Council will first meet at 6:30 in a work session before entering the monthly meeting immediately afterwards.

The Halifax Planning Commission reviewed this special use permit application when they met on Aug. 28.

The apartment would adjoin Caterer’s Kitchen behind retail space at 60 South Main Street, which is in a C-1 Commercial Zoning District.

Halifax County Republican campaign headquarters is located at 60 South Main Street.

In addition to setting the public hearing, council members are expected to hear the Halifax Police Department monthly report from Halifax Police Chief Stuart Comer before signing two resolutions.

One resolution is presented by the Daughters of the American Resolution recognizing Sept. 17 – 23 as “Constitution Week.”

The Banister River Garden Club also is asking council to sign a resolution recognizing this year as the club’s 65th anniversary.

Prior to the meeting, council will meet in its work session where members are expected to hear from a Community Arts Center Foundation representative about a Creative Communities Partnership Grant Award from the Virginia Commission for the Arts.

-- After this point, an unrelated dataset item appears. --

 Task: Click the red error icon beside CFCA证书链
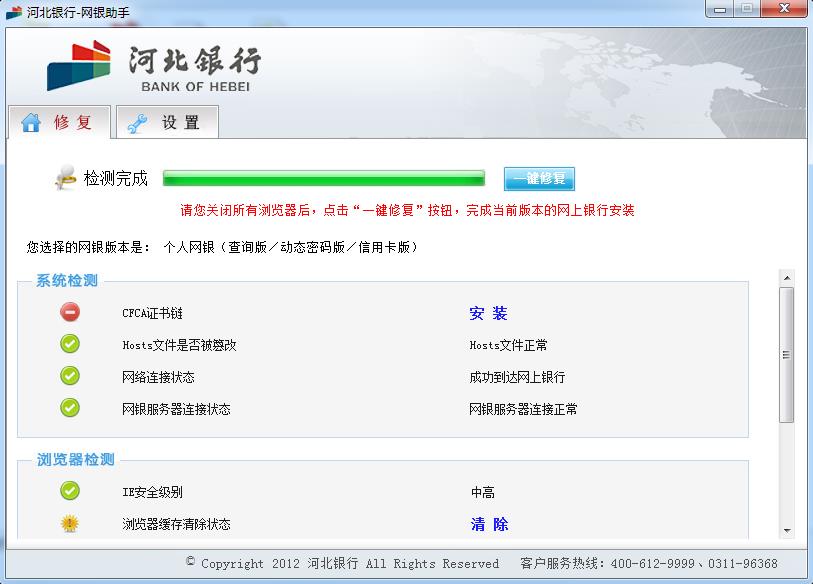(x=70, y=312)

Business development chair Mike Trent, finance chairman Bill Covington and current affairs chairman Bill Confroy also are slated to discuss a number of topics.

Included in those discussions is a recommendation for home-based businesses in Halifax, a R-1 Residential Zoning District.

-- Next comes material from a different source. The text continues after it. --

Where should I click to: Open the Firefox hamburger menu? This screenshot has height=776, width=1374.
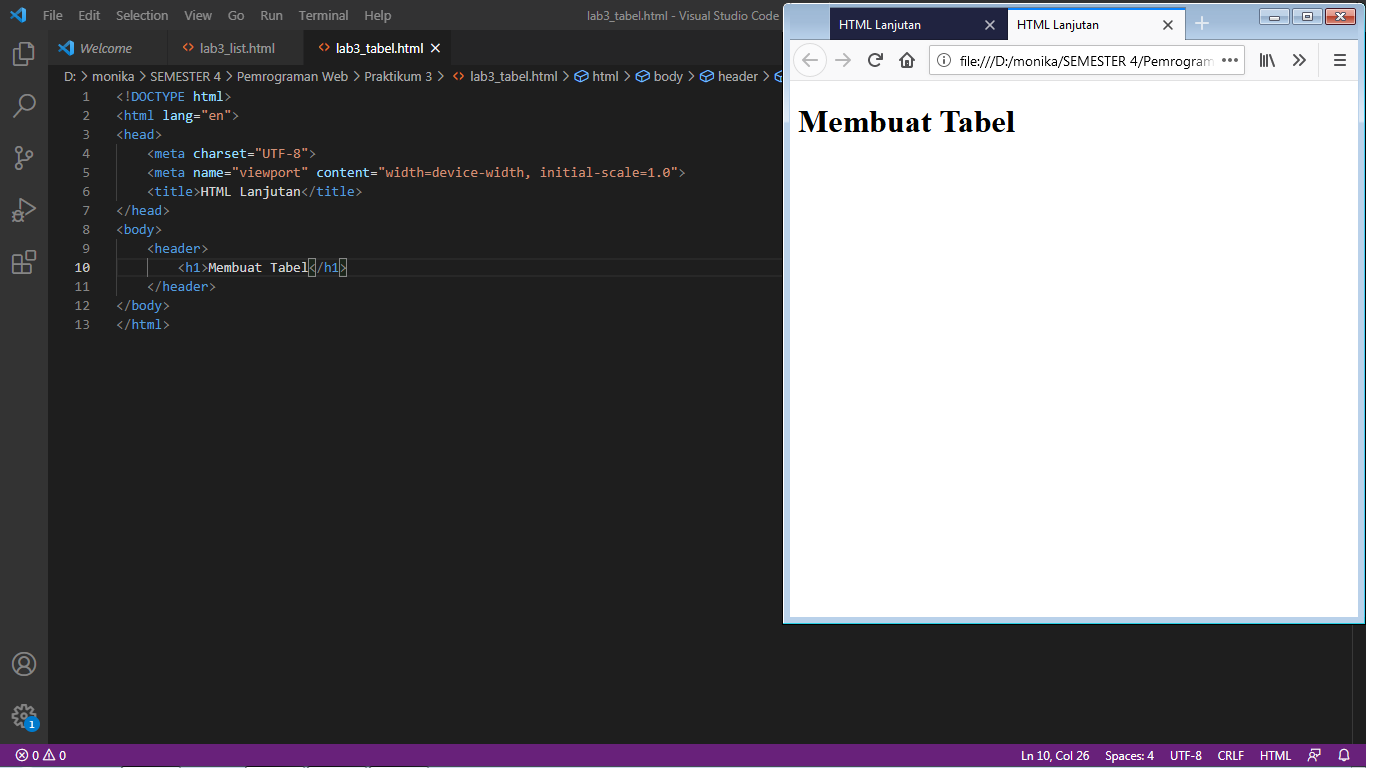tap(1340, 60)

Near the end of June, council denied Erin Shaughnessy’s special use permit application to operate as a LuLaRoe consultant from her Halifax home at 615 Mountain Road.

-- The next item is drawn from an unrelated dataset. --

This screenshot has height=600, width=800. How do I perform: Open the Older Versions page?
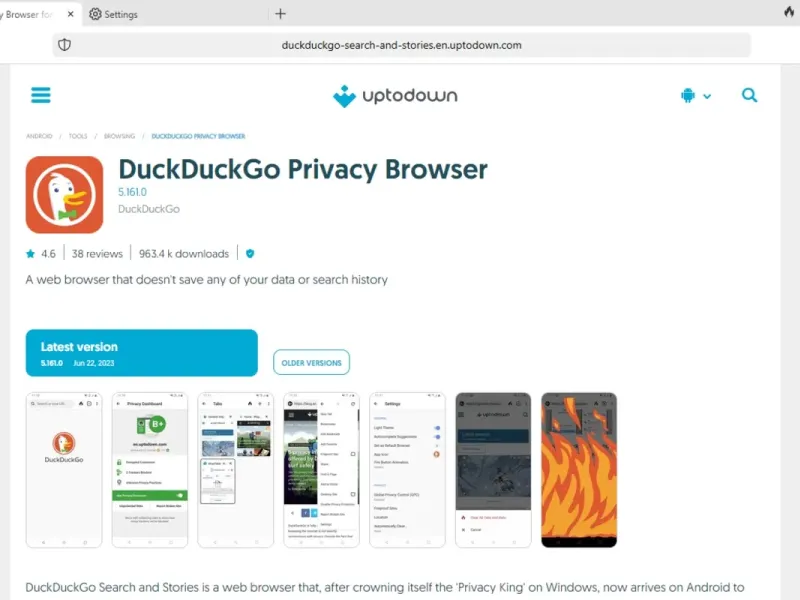[311, 362]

The definition of home occupation says that a business could be allowed if “no person not a resident on the premises is employed, no stock is kept or commodities sold, no mechanical equipment is used except such that is normally used for purely domestic or household purposes, no advertising sign is displayed, and there is no exterior evidence that the building is being used for any purpose other than a dwelling, and there is no motor vehicle regularly operated from the premises that carries advertising.”

While Shaughnessy explained to council and the Halifax Planning Commission that most of her business is conducted online, she does keep some stock, hosts two-hour open houses occasionally and has a mobile boutique, which has a LuLaRoe logo on one side, that she often uses at the farmers market.

According to Shaughnessy, her stock is usually in one or two boxes shipped from the LulaRoe warehouse.

“Nothing out of the ordinary,” she added.

Regardless of the quantity, planning commission chairman Ron Reiter said because the business is “in violation of the current ordinance, I see nothing we can do but recommend denial.”

Following their recommendation, council member Trent suggested the commission look at the ordinance to see if any changes should be made.

Since that meeting Reiter and Carl Espy, town manager and zoning administrator, have studied the current definition of home occupation and reviewed Campbell County’s, Chesterfield County’s, Fredericksburg’s, Front Royal’s, Leesburg’s, Nortolk’s, Portsmouth’s, Roanoke’s and Smithfield’s definitions of home occupation.

Harvey Throckmorton, Shaughnessy’s father, also spoke on her behalf at council’s August meeting saying he had hoped they all had “seen a noticeable change since she moved in.” He said she has cleared the area, cleaned and sprayed.

“She is an asset to Halifax County,” said Throckmorton.

A time for public comment also will be held Tuesday during both the work session and the meeting.